Anisotropic material

This example illustrate how to perform a fatigue assessment of a component made using anisotropic material, where the fatigue strength is significantly dependent on the direction of the material relative to a reference.

This feature has been developed in collaboration with Amin Shahrestani Azar, Even Wilberg Hovig and Magnus Reiersen (SINTEF / NTNU).

A recent, relevant case necessitating this is that of metal additive manufacturing. Here the fatigue strength is governed by one of two phenomena; either surface roughness or internal defects. Both of these compete to destroy the component. For machined surfaces, the internal defects are usually dominating, whereas for as-built surfaces, crack initiation usually starts at the surface.
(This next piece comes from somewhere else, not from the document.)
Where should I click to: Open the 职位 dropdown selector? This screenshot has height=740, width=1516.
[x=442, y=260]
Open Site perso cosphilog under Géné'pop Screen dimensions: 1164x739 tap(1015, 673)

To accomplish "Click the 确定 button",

The internal defects, such as lack of fusion illustrated above have the most impact when they are perpendicular to the loading direction. For the surface, on the other hand, it is highly dependent on the location around the cross section. On the bottom (underneath a print) it is very coarse due to the removed support. On the top is very fine, on the sides it is intermediate and at inclinations there may occur a staircase shape with high roughness due to the layers.
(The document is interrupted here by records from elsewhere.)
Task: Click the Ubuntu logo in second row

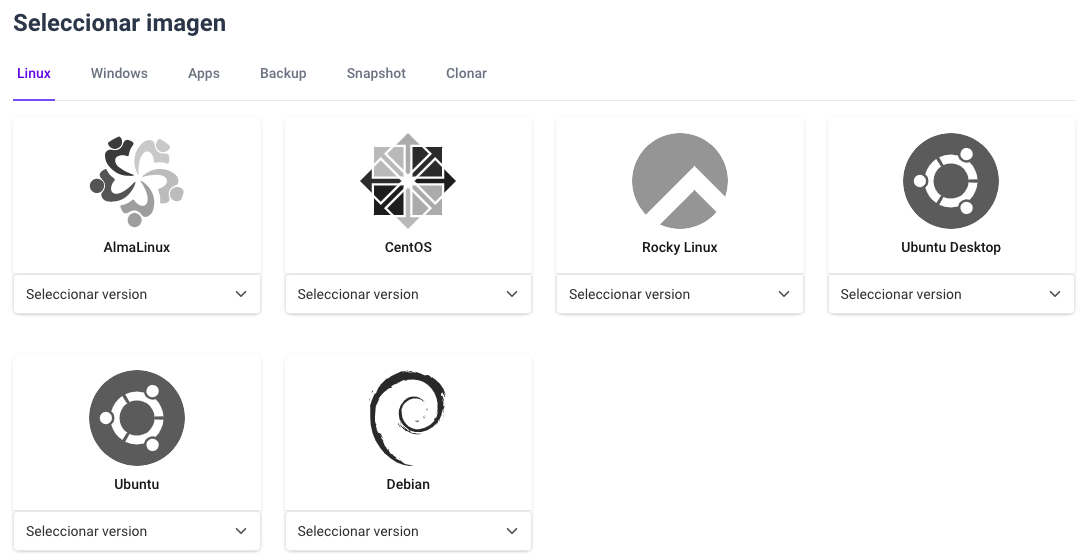Action: [137, 418]
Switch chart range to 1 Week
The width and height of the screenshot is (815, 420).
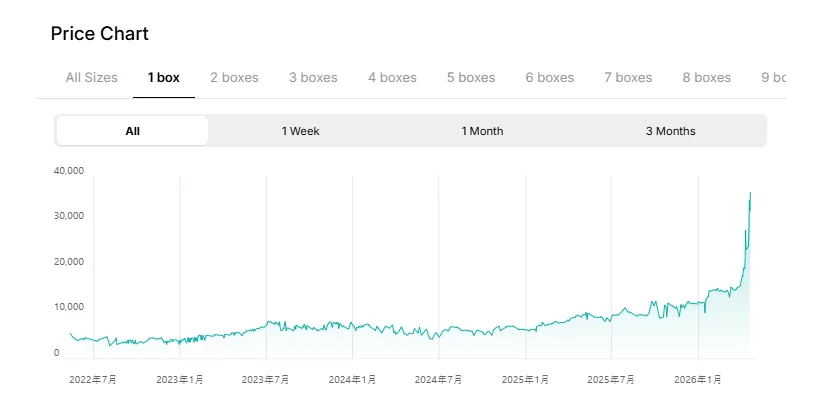[300, 131]
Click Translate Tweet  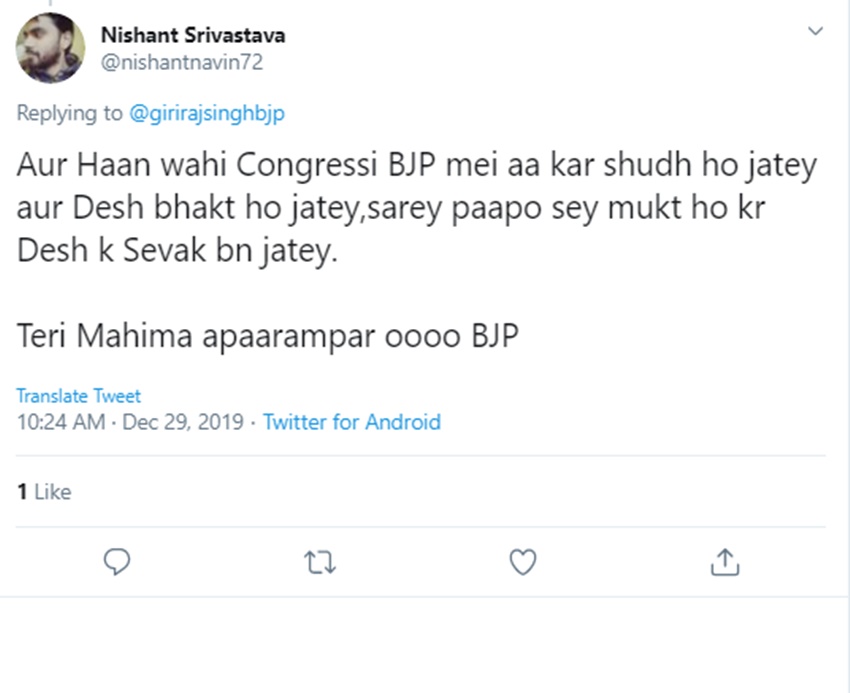coord(78,396)
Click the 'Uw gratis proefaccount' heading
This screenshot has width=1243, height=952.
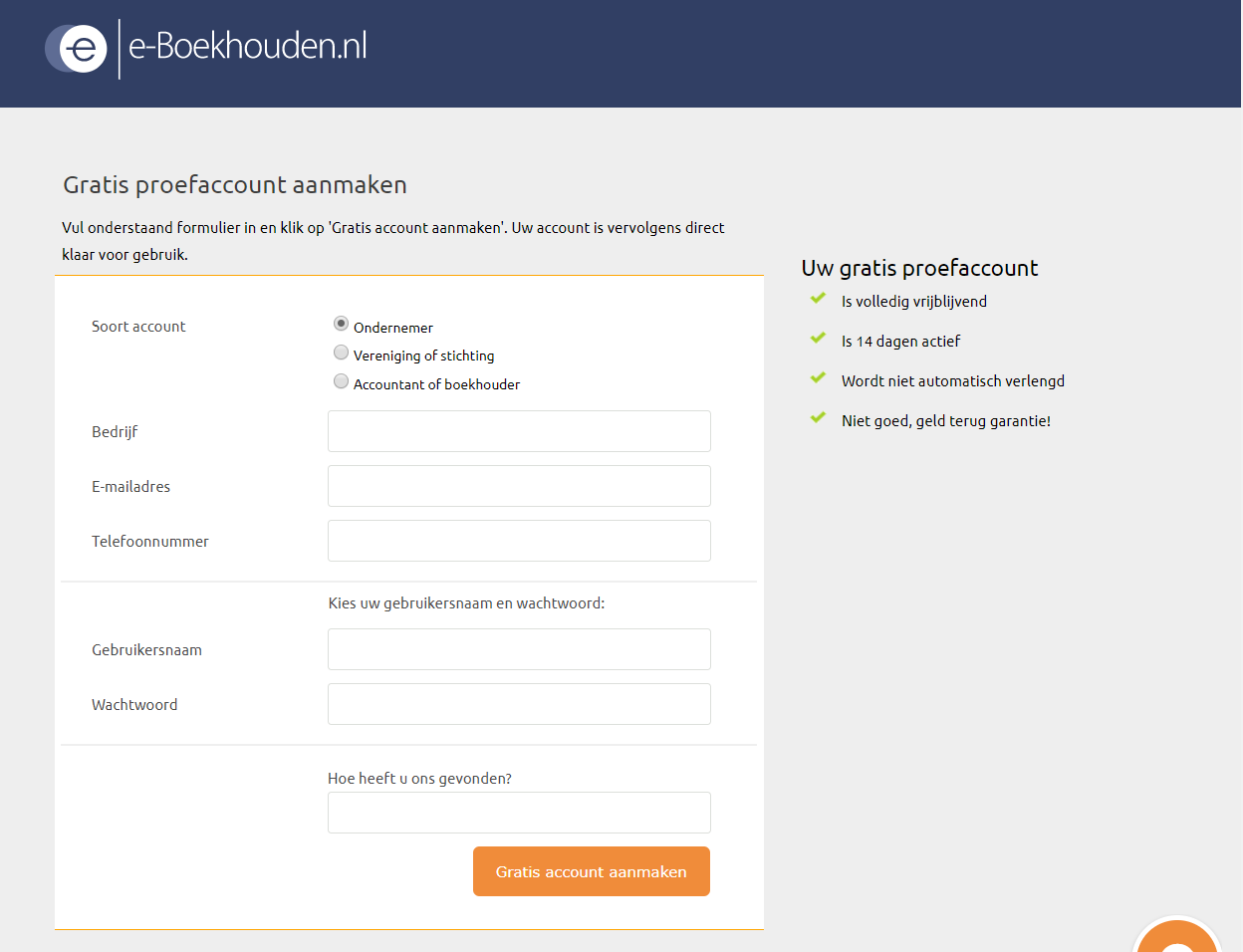pyautogui.click(x=919, y=268)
The expected influence on the fatigue strength is visualized below for the two cases, named defect and surface sensitive, respectively.

Since version 2.034, Fatlab can include this effect in the fatigue assessment. The SN curve setup has been extended with an input section to describe the scaling of fatigue strength relative to a reference direction.
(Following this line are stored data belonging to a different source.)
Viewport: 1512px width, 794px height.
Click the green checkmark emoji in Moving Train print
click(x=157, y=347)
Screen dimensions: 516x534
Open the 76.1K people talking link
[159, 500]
Of course, the user is left with the difficult task of establishing the anisotropic relationship. Help may be found here.

During the fatigue analysis, Fatlab will determine the angle of the surface of each node and scale down the fatigue strength according to the input given above. The angle is calculated between the surface normal vector and the reference direction vector (input). The angle may be visualized under Contour plot > Result = Angle, as exemplified below. The magenta arrow indicates the reference direction.

The resulting utilization is shown below. Since the utilization is now dependent on the orientation of the component relative to the reference direction, there will be some orientations that are more favorable than others and an optimization is called for. This has been implemented under Run Analysis > Advanced > Optimize anisotropy. Pressing this button requires some patience, but will optimize the reference direction (printing direction) in order to minimize utilization. It requires the Global Optimization Toolbox of Matlab.

The example is setup using a variety of unsupported formats; Abaqus, Gmsh and hence, all the necessary inputs have been manually converted to the custom .csv format in order to import it into Fatlab.